The Group employed over 90 people worldwide in the period.
The Company is listed on the AIM market of the London Stock Exchange (AIM:
PEB). For further information, visit www.pebbleplc.com.
The Company is incorporated and domiciled in the UK. The address of its
registered office is Unit 1, First Quarter, Blenheim Road, Epsom, Surrey, KT19
9QN.
The registered number of the Company is 04082188.
This results announcement was approved for issue at close of business on 22
April 2025.
2. BASIS OF PREPARATION
The financial information contained in these condensed financial statements
does not constitute the Group's statutory accounts within the meaning of the
Companies Act 2006.
Statutory accounts for the year ended 31 December 2024 and 31 December 2023
have been reported on by S&W Partners Audit Limited (formerly CLA Evelyn
Partners Limited) with an unmodified audit opinion and did not include
references to any matters to which the auditors drew attention by way of
emphasis and did not contain a statement under Section 498(2) or (3) of the
Companies Act 2006.
Whilst the financial information included in this Annual Financial Results
announcement has been computed in accordance with UK-adopted international
accounting standards, this announcement, due to its condensed nature, does not
itself contain sufficient information to comply with UK-adopted international
accounting standards.
Statutory accounts for the year ended 31 December 2023 have been delivered to
the Registrar of Companies. The statutory accounts for the year ended 31
December 2024, prepared under UK-adopted international accounting standards,
will be available on the Group's website: https://www.pebbleplc.com and
will be delivered to the Registrar in due course. The Group's principal
accounting policies as set out in the 2024 statutory accounts have been
applied consistently in all material respects.
3. GOING CONCERN
The directors are required to assess the Company's and the Group's ability to
continue to trade as a going concern.
At 31 December 2024, the Group's net debt (excluding IFRS 16 leases) was £3.7
million (2023: £4.7 million), comprising cash of £0.8 million (2023: £0.8
million) and the term loan from Santander of £4.5 million (2023: £5.5
million).
We enjoy a close relationship with our bank and have regular review meetings
with them. In March 2024, we signed a new term loan through to 30 October
2026, which re-financed the £5.5 million RCF at the same level of commitment,
with repayment levels consistent with previous years and appropriate financial
covenants. There have been no breaches in financial covenants to date and no
breaches are anticipated in the going concern period. Following the conclusion
of the re-structuring process, management are forecasting a stronger cashflow
forecast through 2025.
The directors are confident that any loan extensions required post October
2026 would be granted on reasonably similar terms given the historic track
record.
To assess the appropriateness of preparing financial statements on a going
concern basis, management prepared detailed projections of the consolidated
statement of profit and loss, the statement of financial position and cash
flow statements through to 30 September 2026. This review period extends to
the end of Q3 for 2026, which is looking forward 17 months beyond the date of
approval of these financial statements. The projections included testing
against the minimum liquidity and cash flow cover covenants required by the
current term loan facility.
These projections used the forecast for 2025 and were updated for current
trading and forecasts. This analysis was then extended to the end of Q3 2026.

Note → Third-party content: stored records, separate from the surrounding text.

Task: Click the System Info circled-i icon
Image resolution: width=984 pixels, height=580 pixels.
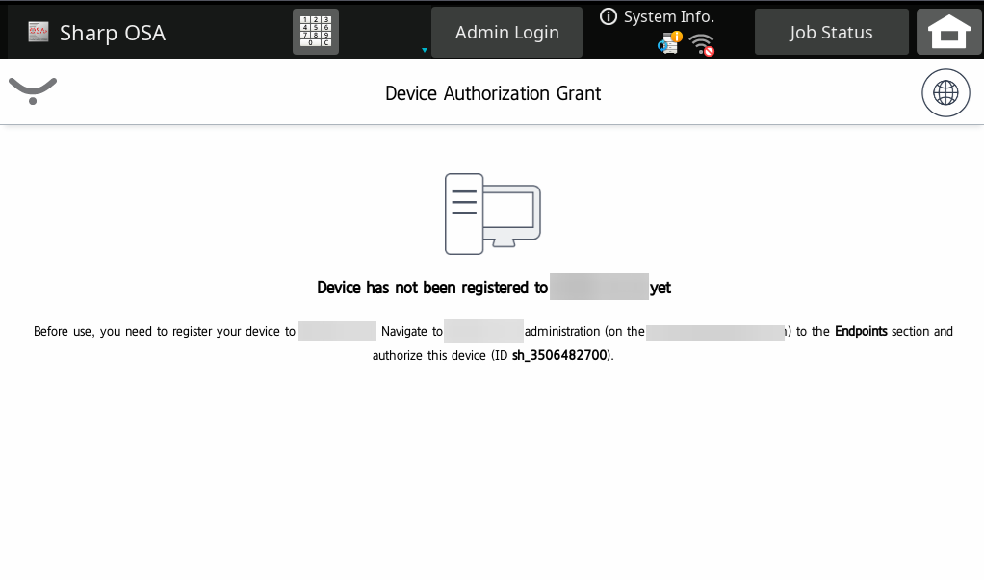Action: [x=609, y=16]
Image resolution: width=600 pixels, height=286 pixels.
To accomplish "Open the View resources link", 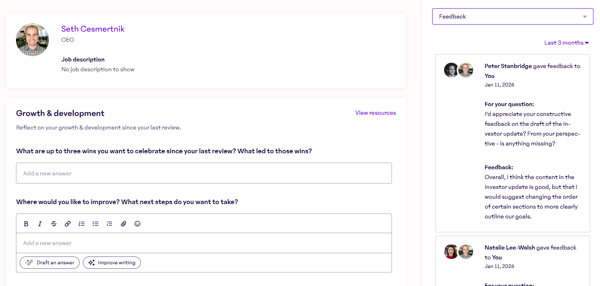I will [375, 113].
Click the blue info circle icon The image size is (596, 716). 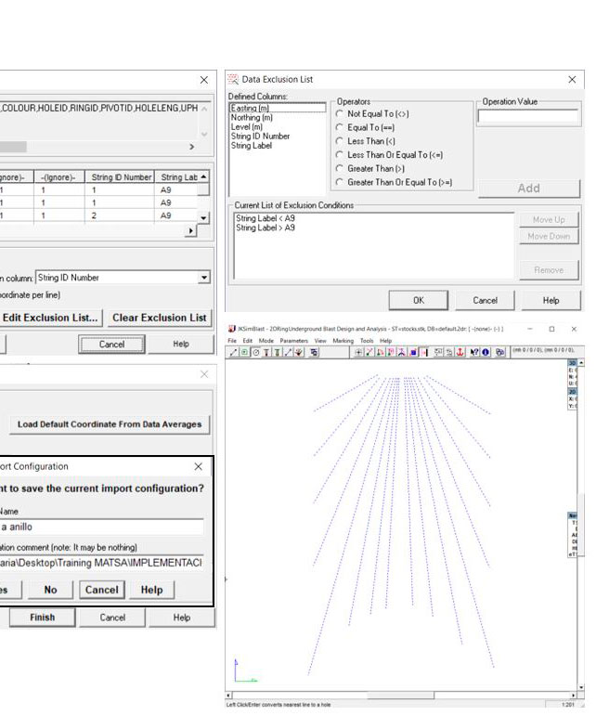click(x=486, y=352)
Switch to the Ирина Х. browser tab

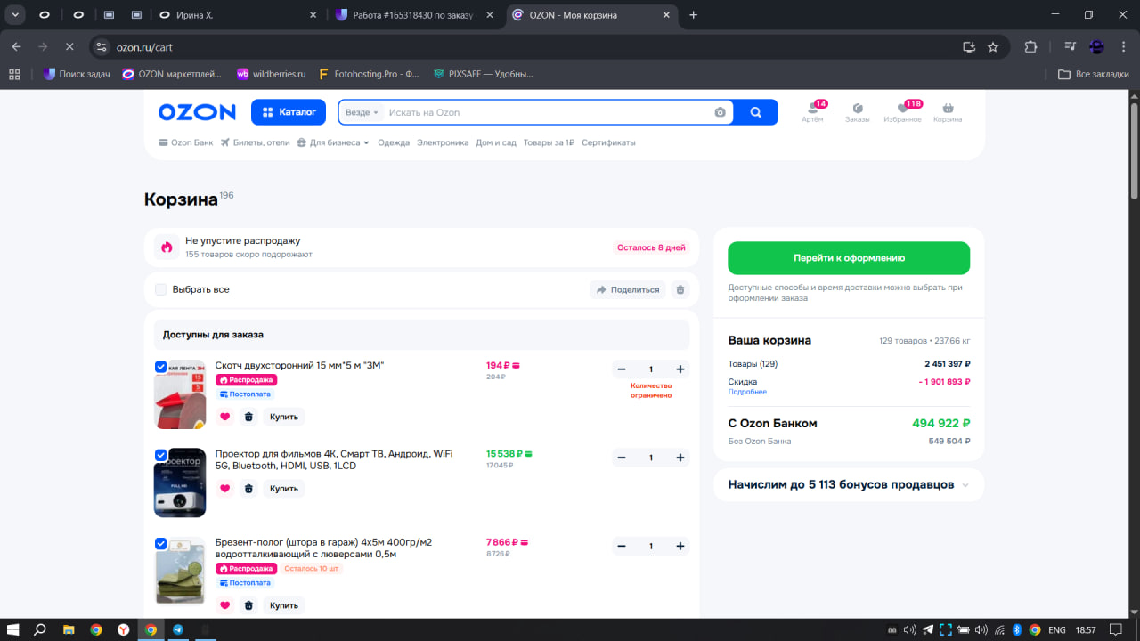point(237,15)
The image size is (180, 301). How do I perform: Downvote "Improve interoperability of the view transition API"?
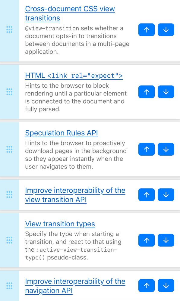click(166, 194)
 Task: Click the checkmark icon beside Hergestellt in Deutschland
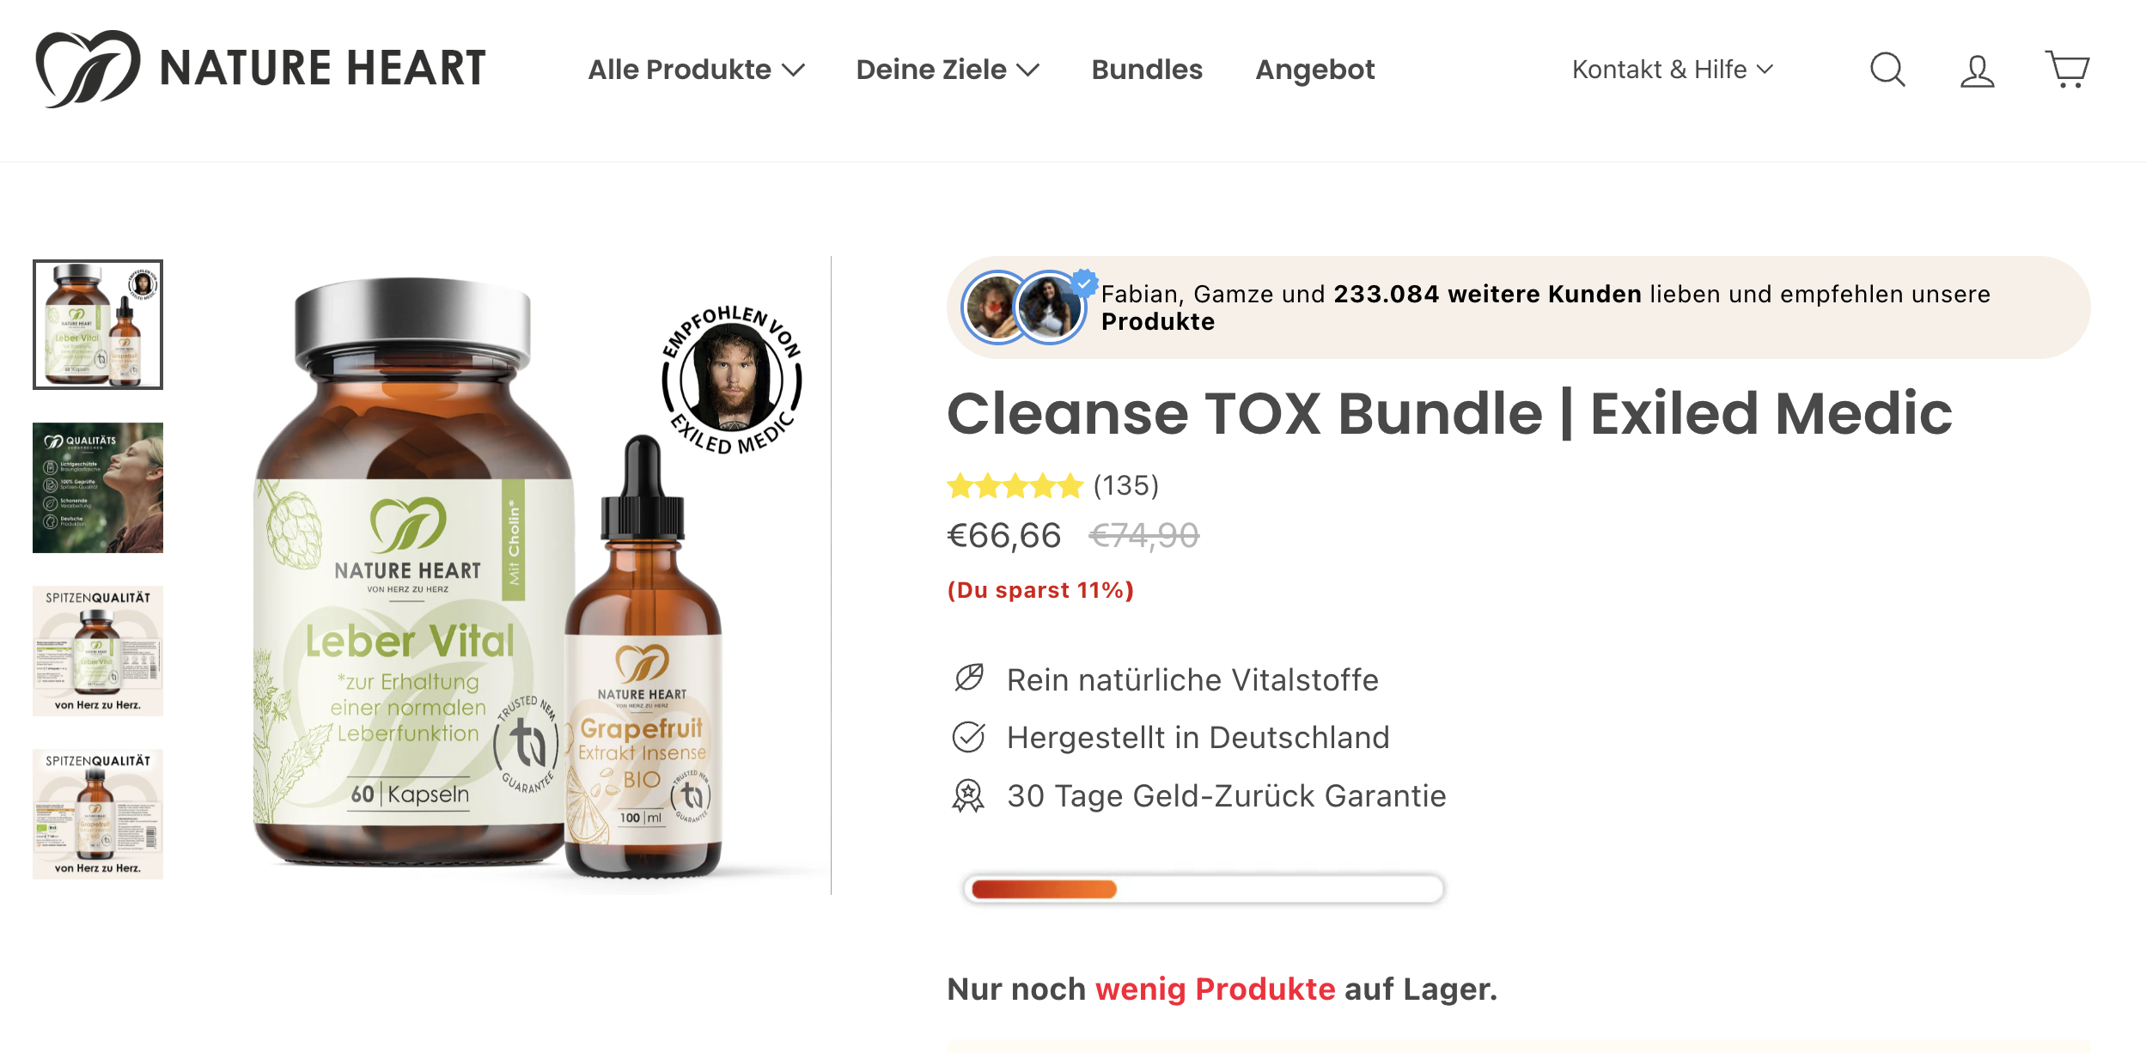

The projections were stress tested in two ways. Project orders for 2025 were
reduced by 10%, then reduced by 20% with no year on year SLA growth applied.
The existing support service contracts, where revenue is recognised over time
were assessed based on historic renewal rates, to establish the likely renewal
of this recurring revenue. Management reviewed the levels of marketing and
discretional bonus spend to mitigate any reductions in revenue. Even with the
revenue drop, management concluded the business will remain a going concern.
The Board has concluded from its thorough assessment of the detailed forecasts
and ability to enact any mitigating actions, if required, that the Group will
have sufficient resources to meet its liabilities during the review period
through to 30 September 2026, that it will meet the bank covenants and that it
is appropriate that the Group and the Company prepare accounts on a going
concern basis.
4. SEGMENTAL REPORTING
The Group's internal organisational and management structure and its system of
internal financial reporting to the Board of directors comprise of Pebble
Beach Systems and PLC costs. The chief operating decision-maker has been
identified as the Board.
The Board reviews the Group's internal financial reporting in order to assess
performance and allocate resources. Management have therefore determined that
the operating segments for the Group will be based on these reports.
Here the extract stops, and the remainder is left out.